Accelerating vLLM-Omni Inference with AutoRound Quantization

TL;DR

We are excited to announce that AutoRound — Intel’s state-of-the-art post-training quantization (PTQ) algorithm — is now fully integrated into vLLM-Omni, enabling a streamlined quantize-once, serve-directly workflow. This collaboration brings W4A16 (4-bit weight / 16-bit activation) quantization to multimodal Omni, diffusion video, and multi-stage image generation pipelines.

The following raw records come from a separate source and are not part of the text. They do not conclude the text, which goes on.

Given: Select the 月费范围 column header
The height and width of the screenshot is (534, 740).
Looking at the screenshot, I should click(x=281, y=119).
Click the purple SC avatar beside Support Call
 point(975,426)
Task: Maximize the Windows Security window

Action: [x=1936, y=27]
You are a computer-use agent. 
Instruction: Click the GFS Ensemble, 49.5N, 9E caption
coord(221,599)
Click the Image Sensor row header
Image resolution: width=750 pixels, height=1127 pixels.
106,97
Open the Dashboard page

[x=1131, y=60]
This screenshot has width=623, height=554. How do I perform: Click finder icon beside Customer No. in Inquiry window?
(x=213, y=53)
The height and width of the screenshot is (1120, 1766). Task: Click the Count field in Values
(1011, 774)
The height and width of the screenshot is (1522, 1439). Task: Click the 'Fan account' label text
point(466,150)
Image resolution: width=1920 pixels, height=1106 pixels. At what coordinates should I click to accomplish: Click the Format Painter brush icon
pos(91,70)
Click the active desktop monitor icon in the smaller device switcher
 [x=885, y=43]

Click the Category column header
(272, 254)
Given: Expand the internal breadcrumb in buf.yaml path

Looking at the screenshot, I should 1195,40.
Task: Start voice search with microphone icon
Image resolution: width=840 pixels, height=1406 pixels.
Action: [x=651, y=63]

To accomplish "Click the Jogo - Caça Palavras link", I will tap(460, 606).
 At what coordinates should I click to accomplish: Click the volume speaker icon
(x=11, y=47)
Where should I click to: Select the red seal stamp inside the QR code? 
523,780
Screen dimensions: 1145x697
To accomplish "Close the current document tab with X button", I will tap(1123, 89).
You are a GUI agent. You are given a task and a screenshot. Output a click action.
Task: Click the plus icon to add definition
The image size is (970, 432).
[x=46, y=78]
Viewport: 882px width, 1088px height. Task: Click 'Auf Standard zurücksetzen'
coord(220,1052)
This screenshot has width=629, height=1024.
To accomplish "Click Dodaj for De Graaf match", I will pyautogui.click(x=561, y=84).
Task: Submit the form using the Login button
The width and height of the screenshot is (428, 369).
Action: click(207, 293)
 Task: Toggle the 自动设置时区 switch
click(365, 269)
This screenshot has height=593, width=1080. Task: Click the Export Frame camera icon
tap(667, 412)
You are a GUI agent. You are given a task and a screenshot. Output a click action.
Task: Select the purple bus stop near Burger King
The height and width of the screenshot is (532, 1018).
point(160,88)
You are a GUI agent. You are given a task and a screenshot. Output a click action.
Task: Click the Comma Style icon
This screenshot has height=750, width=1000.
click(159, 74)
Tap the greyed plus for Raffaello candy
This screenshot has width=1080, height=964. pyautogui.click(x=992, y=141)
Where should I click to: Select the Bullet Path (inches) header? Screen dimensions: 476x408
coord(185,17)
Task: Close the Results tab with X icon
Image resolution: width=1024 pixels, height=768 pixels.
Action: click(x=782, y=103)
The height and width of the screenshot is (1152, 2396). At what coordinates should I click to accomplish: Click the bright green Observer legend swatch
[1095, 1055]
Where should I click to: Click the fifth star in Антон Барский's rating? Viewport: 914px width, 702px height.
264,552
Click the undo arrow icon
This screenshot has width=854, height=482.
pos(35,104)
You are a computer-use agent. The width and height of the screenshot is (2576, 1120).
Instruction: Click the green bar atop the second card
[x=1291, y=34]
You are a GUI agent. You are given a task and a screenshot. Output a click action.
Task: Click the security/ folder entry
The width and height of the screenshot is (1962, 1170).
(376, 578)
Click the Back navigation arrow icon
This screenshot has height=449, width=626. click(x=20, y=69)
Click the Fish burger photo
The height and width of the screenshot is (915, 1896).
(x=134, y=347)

Key empirical highlights from our production-grade benchmark suite include:

Massive VRAM Savings: Up to 62% total checkpoint size reduction for large Omni models, cutting Qwen3-Omni-30B-A3B from 66 GB down to 25 GB.
Accuracy Preservation: The W4A16 quantized variant of Qwen3-Omni-30B achieved an impressive score on OmniBench, slightly better than its BF16 reference. Concurrently, it limits text-to-image quality drift to a mere ~1.3%, suggesting that 4-bit quantization can preserve multimodal quality under the evaluated workloads.
Production Serving Wins: Unlocks advanced architectural optimization on Intel XPU (B60), achieving 1.55–1.67x faster guided generation via CFG Parallel execution compared to sequential BF16 baseline serving.
Cross-Backend Integration: Native execution paths verified across Intel XPU and NVIDIA GPU architectures.

1. Introduction: vLLM-Omni Meets AutoRound

vLLM-Omni is designed for high-performance serving across diffusion models, multimodal Omni models, and related multi-stage generation stacks. That breadth makes quantization unusually valuable: the goal is not only to shrink a single transformer, but to make a diverse runtime portfolio easier to deploy on real hardware.

AutoRound, developed by Intel and described in the EMNLP 2024 work on weight rounding via signed gradient descent, is a tuning-based post-training quantization algorithm. Its core idea is to jointly optimize rounding and clipping with three learnable parameters per quantized tensor: V for rounding offset, plus alpha and beta for clipping range control. In practice, that gives AutoRound stronger low-bit accuracy than naive round-to-nearest baselines while still producing static checkpoints with zero extra inference-time quantization overhead.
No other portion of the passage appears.